**Work task**
Copy the full listing exactly.

----------------------------------------

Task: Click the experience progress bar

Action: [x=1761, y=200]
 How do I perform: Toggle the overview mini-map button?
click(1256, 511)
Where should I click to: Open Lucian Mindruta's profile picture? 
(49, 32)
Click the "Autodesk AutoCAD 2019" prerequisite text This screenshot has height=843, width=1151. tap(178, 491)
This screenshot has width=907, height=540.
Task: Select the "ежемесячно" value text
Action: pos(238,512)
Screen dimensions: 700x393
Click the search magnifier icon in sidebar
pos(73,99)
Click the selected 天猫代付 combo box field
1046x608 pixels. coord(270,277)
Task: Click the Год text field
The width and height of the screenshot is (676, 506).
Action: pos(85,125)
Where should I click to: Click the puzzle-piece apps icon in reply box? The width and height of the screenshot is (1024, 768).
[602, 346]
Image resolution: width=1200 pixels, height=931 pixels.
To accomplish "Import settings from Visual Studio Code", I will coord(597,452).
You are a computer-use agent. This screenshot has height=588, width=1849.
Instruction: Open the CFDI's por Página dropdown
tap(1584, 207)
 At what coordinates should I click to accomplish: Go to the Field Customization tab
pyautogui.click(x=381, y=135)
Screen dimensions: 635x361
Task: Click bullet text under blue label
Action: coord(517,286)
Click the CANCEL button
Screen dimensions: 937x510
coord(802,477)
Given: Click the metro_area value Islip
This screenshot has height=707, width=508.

----------------------------------------

**Result of this task**
Task: Click the experience progress bar

Action: [x=1761, y=200]
 How do I perform: Toggle the overview mini-map button?
click(1256, 511)
Where should I click to: Open Lucian Mindruta's profile picture? 
(49, 32)
Click the "Autodesk AutoCAD 2019" prerequisite text This screenshot has height=843, width=1151. tap(178, 491)
This screenshot has width=907, height=540.
Task: Select the "ежемесячно" value text
Action: pos(238,512)
Screen dimensions: 700x393
Click the search magnifier icon in sidebar
pos(73,99)
Click the selected 天猫代付 combo box field
1046x608 pixels. coord(270,277)
Task: Click the Год text field
The width and height of the screenshot is (676, 506).
Action: pos(85,125)
Where should I click to: Click the puzzle-piece apps icon in reply box? The width and height of the screenshot is (1024, 768).
[602, 346]
Image resolution: width=1200 pixels, height=931 pixels.
To accomplish "Import settings from Visual Studio Code", I will coord(597,452).
You are a computer-use agent. This screenshot has height=588, width=1849.
Instruction: Open the CFDI's por Página dropdown
tap(1584, 207)
 At what coordinates should I click to accomplish: Go to the Field Customization tab
pyautogui.click(x=381, y=135)
Screen dimensions: 635x361
Task: Click bullet text under blue label
Action: coord(517,286)
Click the CANCEL button
Screen dimensions: 937x510
coord(802,477)
Given: Click the metro_area value Islip
This screenshot has height=707, width=508.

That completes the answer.